In the first photo, we have what you might call "Biting Off More Than You Can Chew". In the second photo, we have "Where Should I Be Cutting This?" And in the third photo, "Sliver Extraordinaire" or, "I Hope You Own Tweezers". Now, it's important to note that there is nothing wrong with theses cuts being the initial cut for taking down a tree. There may be very good reasons why they were cut this way. But once the tree is on the ground and you have a chainsaw already in your hand still running, you might as well trim it once more so it's relatively straight and square, so you don't have to pay us to do it for you.
At the mill we are making all sorts of lumber: boards, timbers, trailer decking, etc. Whatever we're making, we are handling the wood several times before it gets back to you. There's nothing like reaching for that board off the mill and getting stabbed by a sliver that could take a thumb off. Yikes! Here are a few more pictures.
The first one is pretty standard a notch was cut to make the tree fall the desired direction. Then the cut was finished from behind, the tree began to fall before the cut was finished pulling the tree fiber, totally normal. Next, we have the "I Wished I'd Bought a Bigger Chainsaw" dilemna. Lastly, we have a nicely trimmed log, straight and relatively square to the face of the log. THIS is what makes everyone happy.

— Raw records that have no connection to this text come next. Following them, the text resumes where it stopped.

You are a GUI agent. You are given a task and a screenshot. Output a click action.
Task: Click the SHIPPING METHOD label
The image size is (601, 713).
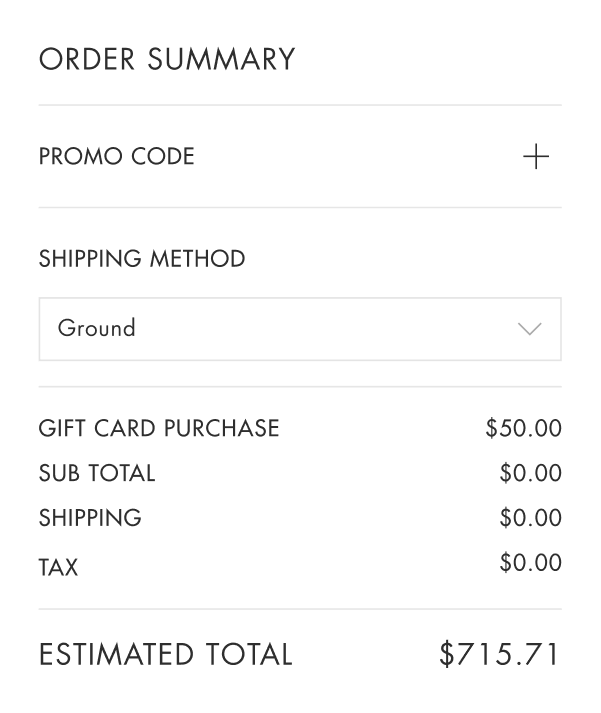tap(141, 259)
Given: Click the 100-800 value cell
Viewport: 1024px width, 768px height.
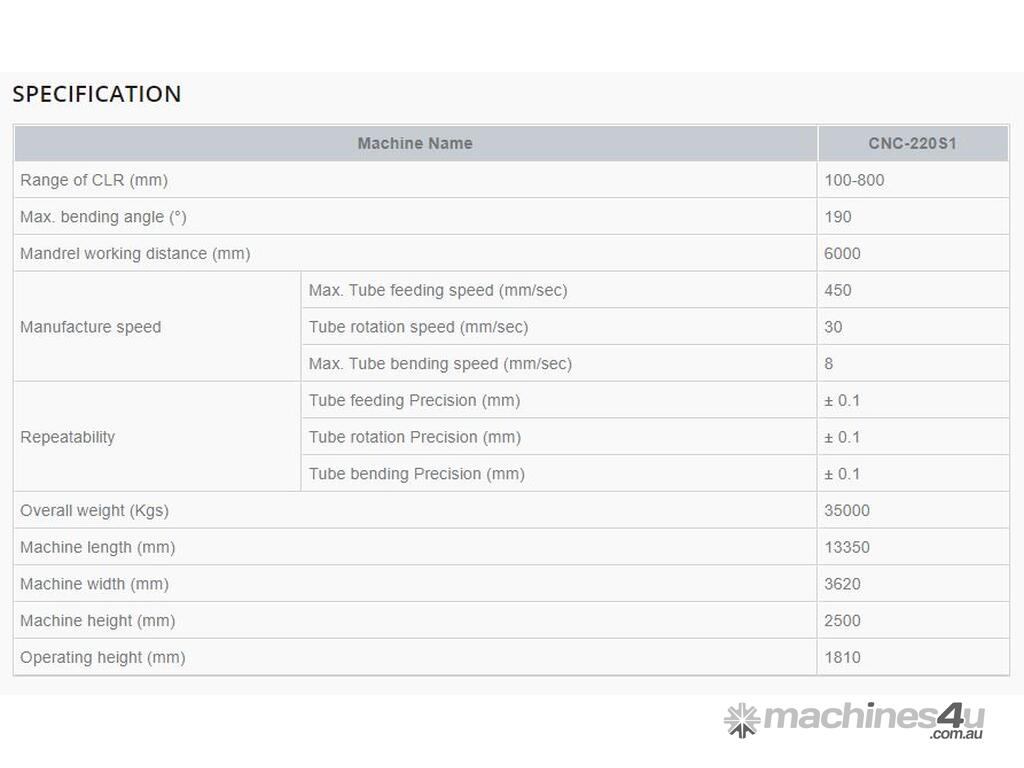Looking at the screenshot, I should 854,180.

Now don't panic if you have been guilty of this, you can change. That's the reason I'm writing this in the first place. My hope is that by explaining some of our processes you will better understand why it matters. No hard feelings, I want to go on record and say we forgive you. However, if you continue to do it the odds are pretty good that you may receive a bit of guff for it. We're pretty well known for speaking our mind around here. The only thing I could see as an exception would be if you don't own a chainsaw. We will give you a pass if that's the case.
If you are having a logger take down trees for you and you think they may have some value as lumber be sure to let them know before they begin clearing trees. If you have questions about what to look for when it comes to lumber and what to look for in a tree see our log purchasing outline. Be sure and have it cut to lengths of 6 or more feet, preferably 8 or more.